San Francisco Bay Area rapid transit officials and union leaders are offering what they say are solutions to a strike that scrambled the commute for hundreds of thousands of workers, who faced clogged highways and crowded buses.

"Our negotiator has been in contact with the mediator and BART stands ready to resume negotiations at any time," said BART general manager Grace Crunican during a press conference Friday afternoon as commuter slogged their way home.

A few hours later union president Roxanne Sanchez said they were willing to sign off on pay, health care and pension issues, and send the remaining snarl — work rules — to an arbitrator, a proposal BART has previously refused. But BART officials later said they would be willing to send the entire contract to arbitration but not the work rules alone.

Thus, with no deal in place, residents were heading into a weekend without BART service, complicating vacation plans and making it tough for fans heading to events including a music show on Treasure Island and art exhibits throughout San Francisco' Open Studios.

Six months of on-again, off-again negotiations have brought agreement on key issues such as raises, health care and pensions. But there remained a snarl late Thursday that sent workers back to picket lines for the second time since July: a package of work rules involving when schedules are posted, whether workers can file for overtime when they've been out sick, and how paychecks are delivered.

Weekend BART use is light compared with the workweek, and frustrated commuters Friday said they hoped an agreement could be quickly reached.

"I just wish that this could all be over," said a bleary court records supervisor Marsha Smith, who was up before dawn to make sure she made it into the courthouse before it opened. "We could be back to our regular commute doing our thing, just life as it has been."

The Bay Area Rapid Transit system carries a ridership of 400,000 daily through tunnels under the bay and into the region's urban core of San Francisco from four surrounding counties, relieving what would otherwise be congested bridges.

In an effort to alleviate delays, many of the Bay Area's other 27 transit systems added bus, ferry and rail service Friday. Carpools and rideshare programs were also busy, and more cyclists took the streets. Ferry operators said their ridership doubled.

But traffic was sluggish during both commutes, and lines at bridge toll plazas were backed up for miles.

Passengers touching down at San Francisco International Airport were warned that trains weren't running, and it could take twice as long to get into the city.

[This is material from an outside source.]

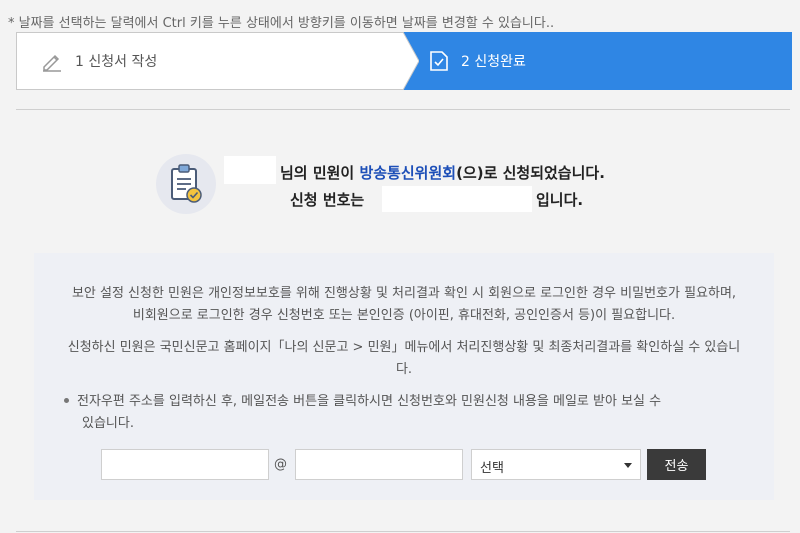 The width and height of the screenshot is (800, 533). I want to click on email-instruction-line-2: 있습니다., so click(108, 424).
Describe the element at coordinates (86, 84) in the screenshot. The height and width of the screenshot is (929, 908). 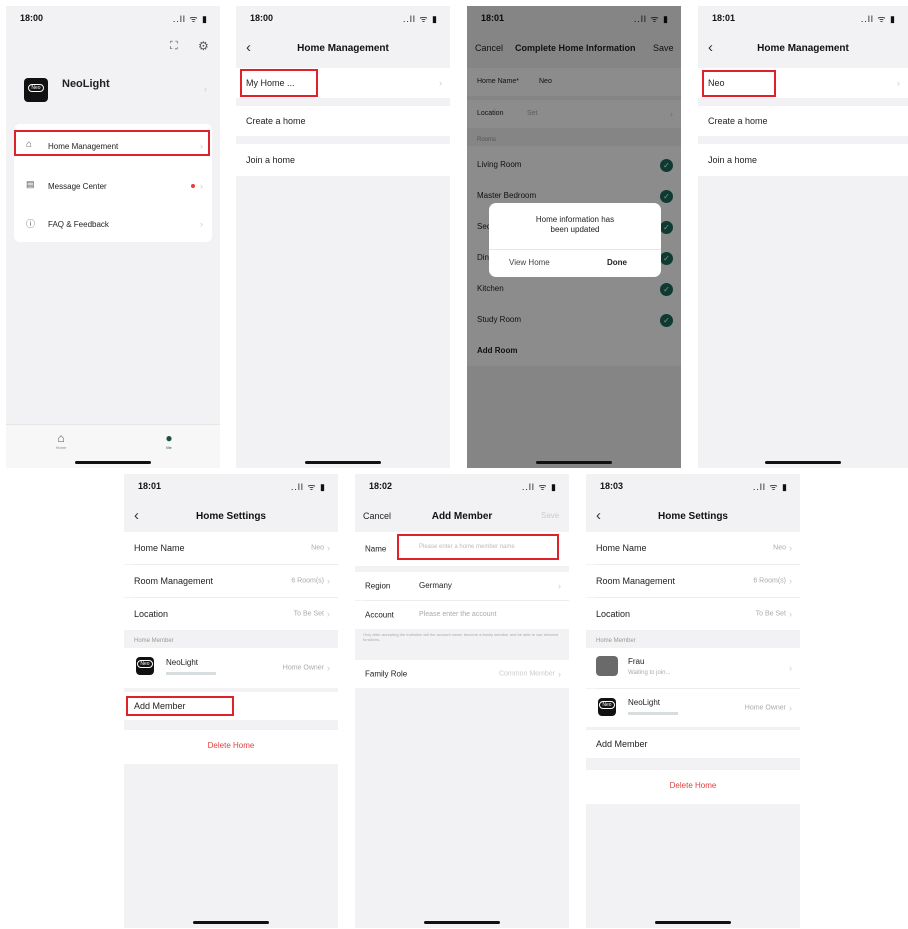
I see `profile-name: NeoLight` at that location.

Many simply avoided the hassle, telecommuting instead.

Discussions fell apart late Thursday after a marathon 30-hour negotiation with a federal mediator that put representatives from both sides at dueling press conferences, rumpled, unshaven and angry.

Talks started in April, two months before the June 30 contract expirations, but both sides were far apart. The unions initially asked for 23.2 percent in raises over three years. BART countered with a four-year contract with 1 percent raises contingent on the agency meeting economic goals.

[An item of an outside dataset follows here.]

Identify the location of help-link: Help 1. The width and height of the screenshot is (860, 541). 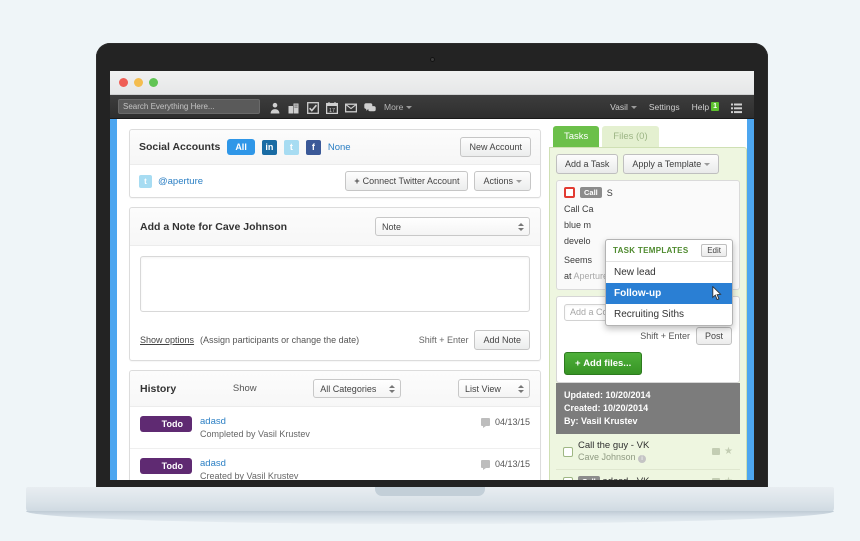
(705, 106).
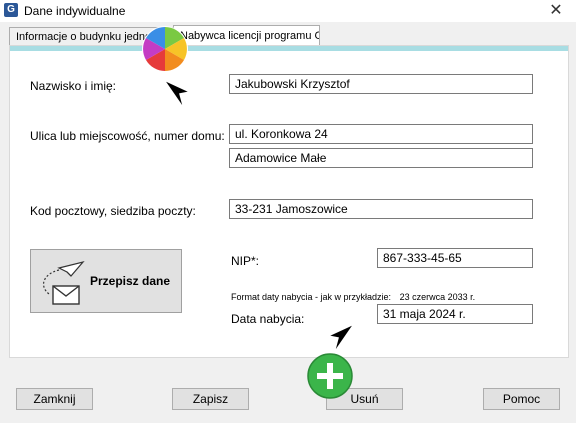 Image resolution: width=576 pixels, height=423 pixels. Describe the element at coordinates (455, 314) in the screenshot. I see `date-field: 31 maja 2024 r.` at that location.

The unions contended that members made $100 million in concessions when they agreed to a deal in 2009 as BART faced a $310 million deficit. And they said they wanted their members to get their share of a $125 million operating surplus produced through increased ridership.

But the transit agency countered that it needed to control costs to help pay for new rail cars and other improvements.

Waiting for a ferry in Oakland, retail worker Mary Nelson said both sides should be able to come to an agreement.

"I don't understand why they're holding a lot of hardworking people hostage," she said.